§ Your instructions
Rescale the listing from the line that contains "Click the blue" through the end of the listing. Repeat every line, requests included, but multiply each click coordinate in the answers by 0.5 and round it to a whole number, rounding halves up. Give only those lines.

§ Dataset records
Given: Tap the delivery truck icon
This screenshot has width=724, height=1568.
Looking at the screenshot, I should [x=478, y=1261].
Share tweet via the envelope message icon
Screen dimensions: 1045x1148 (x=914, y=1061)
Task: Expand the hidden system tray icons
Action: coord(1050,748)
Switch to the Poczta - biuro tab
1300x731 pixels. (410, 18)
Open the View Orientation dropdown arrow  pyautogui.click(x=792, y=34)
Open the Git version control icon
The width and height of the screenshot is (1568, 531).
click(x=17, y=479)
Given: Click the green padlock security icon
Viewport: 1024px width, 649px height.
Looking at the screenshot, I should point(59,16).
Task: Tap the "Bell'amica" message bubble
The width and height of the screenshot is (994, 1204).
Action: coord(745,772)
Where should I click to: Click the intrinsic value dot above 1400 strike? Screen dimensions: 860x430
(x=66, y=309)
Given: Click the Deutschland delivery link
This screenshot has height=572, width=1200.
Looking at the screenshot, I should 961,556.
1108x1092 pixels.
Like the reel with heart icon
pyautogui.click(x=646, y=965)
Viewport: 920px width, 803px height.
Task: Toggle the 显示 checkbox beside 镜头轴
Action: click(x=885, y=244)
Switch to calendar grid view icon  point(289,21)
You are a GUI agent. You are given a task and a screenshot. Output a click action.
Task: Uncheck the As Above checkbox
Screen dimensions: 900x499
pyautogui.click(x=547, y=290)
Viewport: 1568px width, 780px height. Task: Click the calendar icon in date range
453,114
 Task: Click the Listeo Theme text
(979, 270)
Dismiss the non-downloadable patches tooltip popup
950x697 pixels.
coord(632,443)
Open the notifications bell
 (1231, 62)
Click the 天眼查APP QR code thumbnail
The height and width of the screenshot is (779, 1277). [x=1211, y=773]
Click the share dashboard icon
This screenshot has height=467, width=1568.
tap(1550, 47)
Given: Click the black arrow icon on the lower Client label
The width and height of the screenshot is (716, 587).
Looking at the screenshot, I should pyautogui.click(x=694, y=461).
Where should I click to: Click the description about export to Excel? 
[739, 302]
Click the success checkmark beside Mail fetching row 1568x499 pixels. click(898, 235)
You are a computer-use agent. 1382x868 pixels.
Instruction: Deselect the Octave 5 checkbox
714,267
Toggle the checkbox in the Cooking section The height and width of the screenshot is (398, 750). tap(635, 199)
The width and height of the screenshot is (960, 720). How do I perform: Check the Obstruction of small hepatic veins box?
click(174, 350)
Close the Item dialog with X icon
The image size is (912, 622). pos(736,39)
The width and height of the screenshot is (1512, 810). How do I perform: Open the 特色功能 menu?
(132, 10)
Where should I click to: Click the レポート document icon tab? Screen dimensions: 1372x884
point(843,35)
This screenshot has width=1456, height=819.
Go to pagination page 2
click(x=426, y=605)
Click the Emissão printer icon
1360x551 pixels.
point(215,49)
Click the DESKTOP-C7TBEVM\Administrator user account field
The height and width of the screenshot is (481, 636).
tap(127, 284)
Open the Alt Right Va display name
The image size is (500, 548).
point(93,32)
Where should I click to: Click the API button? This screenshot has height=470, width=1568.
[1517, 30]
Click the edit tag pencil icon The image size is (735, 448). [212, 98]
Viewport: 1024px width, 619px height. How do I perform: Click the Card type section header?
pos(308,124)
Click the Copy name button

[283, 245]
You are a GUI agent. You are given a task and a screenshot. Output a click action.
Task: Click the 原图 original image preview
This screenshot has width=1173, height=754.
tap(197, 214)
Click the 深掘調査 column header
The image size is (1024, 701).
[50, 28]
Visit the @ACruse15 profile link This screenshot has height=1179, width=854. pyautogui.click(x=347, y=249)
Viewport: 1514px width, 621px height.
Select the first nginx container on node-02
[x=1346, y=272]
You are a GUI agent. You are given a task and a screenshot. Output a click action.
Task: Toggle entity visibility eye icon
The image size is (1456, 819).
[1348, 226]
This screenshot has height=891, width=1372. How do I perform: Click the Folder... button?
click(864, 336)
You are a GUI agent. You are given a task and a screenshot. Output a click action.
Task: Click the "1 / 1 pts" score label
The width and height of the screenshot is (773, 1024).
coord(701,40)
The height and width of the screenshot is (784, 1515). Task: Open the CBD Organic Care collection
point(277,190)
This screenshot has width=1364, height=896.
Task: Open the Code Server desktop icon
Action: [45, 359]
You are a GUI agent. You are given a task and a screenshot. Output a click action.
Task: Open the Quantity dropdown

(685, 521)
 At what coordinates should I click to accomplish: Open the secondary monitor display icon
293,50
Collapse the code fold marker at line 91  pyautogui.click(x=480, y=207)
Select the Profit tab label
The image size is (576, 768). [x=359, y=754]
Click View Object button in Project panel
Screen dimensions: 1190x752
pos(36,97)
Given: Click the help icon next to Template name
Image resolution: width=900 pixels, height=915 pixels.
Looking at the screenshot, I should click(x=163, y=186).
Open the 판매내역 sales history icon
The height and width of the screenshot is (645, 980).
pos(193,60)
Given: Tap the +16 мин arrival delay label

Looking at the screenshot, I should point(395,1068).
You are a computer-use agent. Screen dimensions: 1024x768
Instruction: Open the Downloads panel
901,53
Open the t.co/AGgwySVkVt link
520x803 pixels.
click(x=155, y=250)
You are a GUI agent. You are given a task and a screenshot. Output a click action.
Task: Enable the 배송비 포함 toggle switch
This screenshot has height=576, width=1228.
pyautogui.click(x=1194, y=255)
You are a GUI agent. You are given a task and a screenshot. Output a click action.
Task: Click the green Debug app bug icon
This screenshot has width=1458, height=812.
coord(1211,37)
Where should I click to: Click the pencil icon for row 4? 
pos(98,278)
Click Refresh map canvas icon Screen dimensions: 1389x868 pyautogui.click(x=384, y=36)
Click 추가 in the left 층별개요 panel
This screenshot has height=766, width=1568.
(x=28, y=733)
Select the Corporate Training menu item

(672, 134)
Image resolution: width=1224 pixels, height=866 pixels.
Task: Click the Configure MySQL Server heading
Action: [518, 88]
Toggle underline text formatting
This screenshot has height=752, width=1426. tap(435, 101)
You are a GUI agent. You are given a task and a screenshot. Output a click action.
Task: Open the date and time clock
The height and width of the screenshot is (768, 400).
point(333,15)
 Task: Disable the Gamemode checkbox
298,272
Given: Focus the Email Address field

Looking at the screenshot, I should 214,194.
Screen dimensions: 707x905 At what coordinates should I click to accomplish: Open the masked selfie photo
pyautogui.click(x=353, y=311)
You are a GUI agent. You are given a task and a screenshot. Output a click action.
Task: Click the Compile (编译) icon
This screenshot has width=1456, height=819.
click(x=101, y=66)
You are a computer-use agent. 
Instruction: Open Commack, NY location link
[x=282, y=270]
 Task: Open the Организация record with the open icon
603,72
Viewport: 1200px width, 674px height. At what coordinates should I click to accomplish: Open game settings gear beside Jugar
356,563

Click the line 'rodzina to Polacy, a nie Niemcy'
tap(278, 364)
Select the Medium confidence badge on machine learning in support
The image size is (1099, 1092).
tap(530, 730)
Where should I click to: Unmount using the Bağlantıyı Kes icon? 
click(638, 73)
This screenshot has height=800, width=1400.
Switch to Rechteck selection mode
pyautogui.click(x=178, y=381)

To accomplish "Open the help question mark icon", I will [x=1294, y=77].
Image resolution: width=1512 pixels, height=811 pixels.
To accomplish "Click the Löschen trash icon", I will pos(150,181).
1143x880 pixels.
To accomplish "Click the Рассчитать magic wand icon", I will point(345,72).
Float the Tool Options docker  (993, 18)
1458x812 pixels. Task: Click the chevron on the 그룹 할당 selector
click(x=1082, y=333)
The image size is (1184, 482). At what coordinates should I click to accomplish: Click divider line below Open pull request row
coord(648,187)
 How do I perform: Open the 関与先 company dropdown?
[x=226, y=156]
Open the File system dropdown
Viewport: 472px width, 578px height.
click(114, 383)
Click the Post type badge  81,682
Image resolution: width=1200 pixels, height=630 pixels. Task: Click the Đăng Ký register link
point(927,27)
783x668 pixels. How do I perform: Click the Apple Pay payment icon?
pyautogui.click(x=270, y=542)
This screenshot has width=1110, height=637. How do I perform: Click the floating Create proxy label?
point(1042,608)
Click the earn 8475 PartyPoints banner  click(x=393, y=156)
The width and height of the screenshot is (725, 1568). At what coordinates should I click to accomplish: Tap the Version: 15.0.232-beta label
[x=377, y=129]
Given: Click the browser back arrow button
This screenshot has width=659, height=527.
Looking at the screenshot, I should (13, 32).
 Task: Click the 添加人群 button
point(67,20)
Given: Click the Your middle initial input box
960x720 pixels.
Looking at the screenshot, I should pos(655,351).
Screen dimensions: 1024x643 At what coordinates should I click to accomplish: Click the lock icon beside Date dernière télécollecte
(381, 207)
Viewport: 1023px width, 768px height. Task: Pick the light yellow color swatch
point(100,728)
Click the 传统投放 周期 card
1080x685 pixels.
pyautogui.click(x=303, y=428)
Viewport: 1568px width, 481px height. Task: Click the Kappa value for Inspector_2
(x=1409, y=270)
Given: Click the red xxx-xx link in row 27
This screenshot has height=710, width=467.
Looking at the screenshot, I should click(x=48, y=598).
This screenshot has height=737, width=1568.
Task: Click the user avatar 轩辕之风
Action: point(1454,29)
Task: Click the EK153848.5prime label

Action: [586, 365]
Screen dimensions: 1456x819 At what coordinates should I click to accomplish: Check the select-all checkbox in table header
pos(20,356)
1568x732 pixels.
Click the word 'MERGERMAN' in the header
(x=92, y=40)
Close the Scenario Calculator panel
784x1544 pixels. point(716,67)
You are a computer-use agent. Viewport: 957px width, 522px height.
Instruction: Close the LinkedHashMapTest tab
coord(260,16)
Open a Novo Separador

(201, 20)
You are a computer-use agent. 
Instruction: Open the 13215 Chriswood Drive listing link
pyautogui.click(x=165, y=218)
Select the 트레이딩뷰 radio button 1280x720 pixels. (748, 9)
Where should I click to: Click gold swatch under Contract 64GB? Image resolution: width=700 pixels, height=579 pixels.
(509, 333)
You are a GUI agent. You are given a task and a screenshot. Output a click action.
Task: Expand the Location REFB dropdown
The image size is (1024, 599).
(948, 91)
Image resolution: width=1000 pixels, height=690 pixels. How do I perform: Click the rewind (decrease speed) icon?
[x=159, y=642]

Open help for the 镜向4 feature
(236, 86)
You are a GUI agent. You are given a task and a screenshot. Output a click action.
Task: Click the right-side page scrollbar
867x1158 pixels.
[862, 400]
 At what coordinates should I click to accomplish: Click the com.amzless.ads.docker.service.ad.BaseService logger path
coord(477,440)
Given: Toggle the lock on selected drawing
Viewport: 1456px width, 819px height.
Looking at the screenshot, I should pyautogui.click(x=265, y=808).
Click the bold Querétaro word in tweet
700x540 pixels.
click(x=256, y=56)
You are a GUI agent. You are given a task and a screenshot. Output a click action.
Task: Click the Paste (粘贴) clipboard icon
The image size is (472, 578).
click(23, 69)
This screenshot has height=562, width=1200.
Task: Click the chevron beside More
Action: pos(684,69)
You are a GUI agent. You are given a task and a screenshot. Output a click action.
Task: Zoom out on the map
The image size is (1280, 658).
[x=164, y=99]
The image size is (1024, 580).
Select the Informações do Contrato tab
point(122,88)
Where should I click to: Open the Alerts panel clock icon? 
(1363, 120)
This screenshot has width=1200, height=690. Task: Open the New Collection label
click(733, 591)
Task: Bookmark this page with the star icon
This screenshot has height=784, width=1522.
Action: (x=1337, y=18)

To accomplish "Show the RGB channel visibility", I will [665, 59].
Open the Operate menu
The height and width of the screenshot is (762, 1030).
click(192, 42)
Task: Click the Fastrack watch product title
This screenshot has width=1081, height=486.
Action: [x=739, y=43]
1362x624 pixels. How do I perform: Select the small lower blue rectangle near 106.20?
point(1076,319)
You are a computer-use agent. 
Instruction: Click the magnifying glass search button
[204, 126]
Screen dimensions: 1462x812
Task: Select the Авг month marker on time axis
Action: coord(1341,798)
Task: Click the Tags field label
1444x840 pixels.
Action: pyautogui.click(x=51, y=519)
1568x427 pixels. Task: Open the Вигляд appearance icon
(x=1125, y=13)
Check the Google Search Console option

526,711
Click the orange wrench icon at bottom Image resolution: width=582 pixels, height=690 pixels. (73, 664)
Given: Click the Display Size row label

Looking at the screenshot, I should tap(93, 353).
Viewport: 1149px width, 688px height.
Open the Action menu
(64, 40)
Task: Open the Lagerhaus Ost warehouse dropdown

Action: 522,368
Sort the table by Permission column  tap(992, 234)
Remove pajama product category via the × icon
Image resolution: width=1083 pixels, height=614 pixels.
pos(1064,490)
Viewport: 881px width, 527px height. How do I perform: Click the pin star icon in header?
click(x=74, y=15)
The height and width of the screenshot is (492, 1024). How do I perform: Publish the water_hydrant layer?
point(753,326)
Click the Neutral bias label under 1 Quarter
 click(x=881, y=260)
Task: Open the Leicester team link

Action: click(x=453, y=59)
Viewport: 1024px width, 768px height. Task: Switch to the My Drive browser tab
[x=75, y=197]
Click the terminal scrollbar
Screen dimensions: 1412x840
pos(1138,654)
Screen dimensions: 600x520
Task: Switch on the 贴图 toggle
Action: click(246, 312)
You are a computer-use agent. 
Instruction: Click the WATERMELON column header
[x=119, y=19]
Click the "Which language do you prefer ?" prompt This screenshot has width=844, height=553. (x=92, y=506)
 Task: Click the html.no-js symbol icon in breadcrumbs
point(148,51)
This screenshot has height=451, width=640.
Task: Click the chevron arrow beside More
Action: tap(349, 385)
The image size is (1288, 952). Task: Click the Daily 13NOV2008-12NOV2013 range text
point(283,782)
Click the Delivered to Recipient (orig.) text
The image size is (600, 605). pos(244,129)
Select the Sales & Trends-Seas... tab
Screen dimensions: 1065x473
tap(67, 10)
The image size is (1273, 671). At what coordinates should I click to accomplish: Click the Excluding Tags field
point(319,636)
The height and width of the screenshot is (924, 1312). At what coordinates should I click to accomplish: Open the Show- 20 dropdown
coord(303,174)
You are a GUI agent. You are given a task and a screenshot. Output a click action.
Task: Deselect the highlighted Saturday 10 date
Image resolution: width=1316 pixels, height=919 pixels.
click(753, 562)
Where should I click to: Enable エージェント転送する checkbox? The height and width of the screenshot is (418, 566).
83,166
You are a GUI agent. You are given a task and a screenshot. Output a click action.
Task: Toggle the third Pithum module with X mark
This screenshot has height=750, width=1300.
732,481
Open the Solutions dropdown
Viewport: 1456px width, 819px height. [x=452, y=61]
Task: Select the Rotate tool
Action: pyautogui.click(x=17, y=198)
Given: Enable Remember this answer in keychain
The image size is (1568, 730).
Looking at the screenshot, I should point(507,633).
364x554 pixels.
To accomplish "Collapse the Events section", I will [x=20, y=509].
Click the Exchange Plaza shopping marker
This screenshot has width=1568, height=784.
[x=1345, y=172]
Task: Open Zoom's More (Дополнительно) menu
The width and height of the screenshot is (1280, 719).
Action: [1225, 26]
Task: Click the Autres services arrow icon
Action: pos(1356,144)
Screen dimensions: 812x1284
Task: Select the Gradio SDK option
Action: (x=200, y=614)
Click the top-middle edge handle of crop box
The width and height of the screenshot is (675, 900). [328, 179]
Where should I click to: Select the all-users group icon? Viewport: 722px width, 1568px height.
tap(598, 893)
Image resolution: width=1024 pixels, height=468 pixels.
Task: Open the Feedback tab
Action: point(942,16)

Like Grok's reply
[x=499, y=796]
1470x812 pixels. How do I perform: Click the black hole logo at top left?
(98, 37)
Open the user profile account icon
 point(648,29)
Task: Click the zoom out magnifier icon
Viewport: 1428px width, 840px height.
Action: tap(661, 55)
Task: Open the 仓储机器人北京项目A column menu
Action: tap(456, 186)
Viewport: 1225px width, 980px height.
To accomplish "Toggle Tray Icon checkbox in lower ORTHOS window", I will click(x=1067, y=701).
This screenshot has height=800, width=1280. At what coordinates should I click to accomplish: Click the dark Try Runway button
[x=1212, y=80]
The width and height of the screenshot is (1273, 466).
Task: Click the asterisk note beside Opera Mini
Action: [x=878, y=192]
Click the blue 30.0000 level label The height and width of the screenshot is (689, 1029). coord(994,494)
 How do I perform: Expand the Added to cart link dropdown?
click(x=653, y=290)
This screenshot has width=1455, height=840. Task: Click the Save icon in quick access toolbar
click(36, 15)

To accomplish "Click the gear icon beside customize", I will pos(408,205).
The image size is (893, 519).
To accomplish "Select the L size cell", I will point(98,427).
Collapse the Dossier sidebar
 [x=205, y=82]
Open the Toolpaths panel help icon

§ Exercise response
Click the blue 30.0000 level label The height and width of the screenshot is (689, 1029). coord(497,247)
 How do I perform: Expand the Added to cart link dropdown?
click(x=327, y=145)
This screenshot has width=1455, height=840. Task: Click the Save icon in quick access toolbar
click(18, 8)

To accomplish "Click the gear icon beside customize", I will pos(204,103).
The image size is (893, 519).
To accomplish "Select the L size cell", I will point(49,214).
Collapse the Dossier sidebar
 [x=103, y=41]
Open the Toolpaths panel help icon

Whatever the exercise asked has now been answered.